Le concessioni al fantastico – che danno vita a «piccoli gioielli e personaggi indimenticabili» (C. Taglietti) – non permettono, tuttavia,  al lettore di evadere dalla realtà, sempre ben presente in una Roma afosa e a tratti tropicale, una città oggi in decadenza, come, del resto, il mondo della cultura che un tempo la abitava:  ne Il manierista il locale abitualmente frequentato da Moravia e Pasolini negli anni Cinquanta è ora luogo di ritrovo della mafia russa (Cfr. pp. 235-236); ne Lo Stregato il Ninfeo di Villa Giulia viene declassato a «stadio della cultura italiana». Su queste immagini, tuttavia, una davvero spicca e diventa esemplare della Roma odierna – a richiamare tanta filmografia recente e a stabilire, forse, un nuovo cronòtopo,  quello della terrazza:

Se c’è forse una cosa su cui i romani non scherzano sono le terrazze. Sì, perché senza una terrazza a Roma non esisti, che tu ci organizzi un rave party o un premio letterario, una partita a burraco o un lunch d’affari. La terrazza è un fatto pubblico prima che privato, i romani la esibiscono, la ostentano, e quanto più il belvedere è di prestigio  tanto più il potere e lo status sociale salgono (in ordine crescente: vista Gasometro, vista Olimpico, vista Colosseo, vista san Pietro) (Ivi, p. 161)

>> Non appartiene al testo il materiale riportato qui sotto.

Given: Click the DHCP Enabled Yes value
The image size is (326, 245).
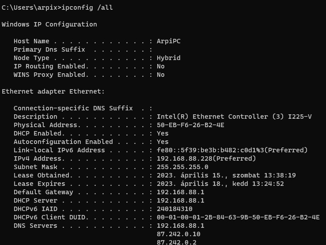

Nella sua raccolta di racconti sospesi tra realistico e fantastico, costruiti con un rigore formale che rimanda a un altro maestro della forma breve novecentesca,  Calvino,  Ricci si affaccia sul mondo d’oggi: di questo le terrazze della capitale sono metafora. L’autore dà esemplare rappresentazione di tic, vizi, idiosincrasie, talenti pubblici e privati del mondo della scrittura, e con esso dell’editoria e della critica letteraria, che diviene a sua volta campione e osservatorio di quella realtà contemporanea la cui visione  frammentata e discontinua trova incarnazione efficace in un «genere senza teoria»(S. Zatti) come il racconto che, tuttavia, si rivela congegno narrativo non privo di perfezione.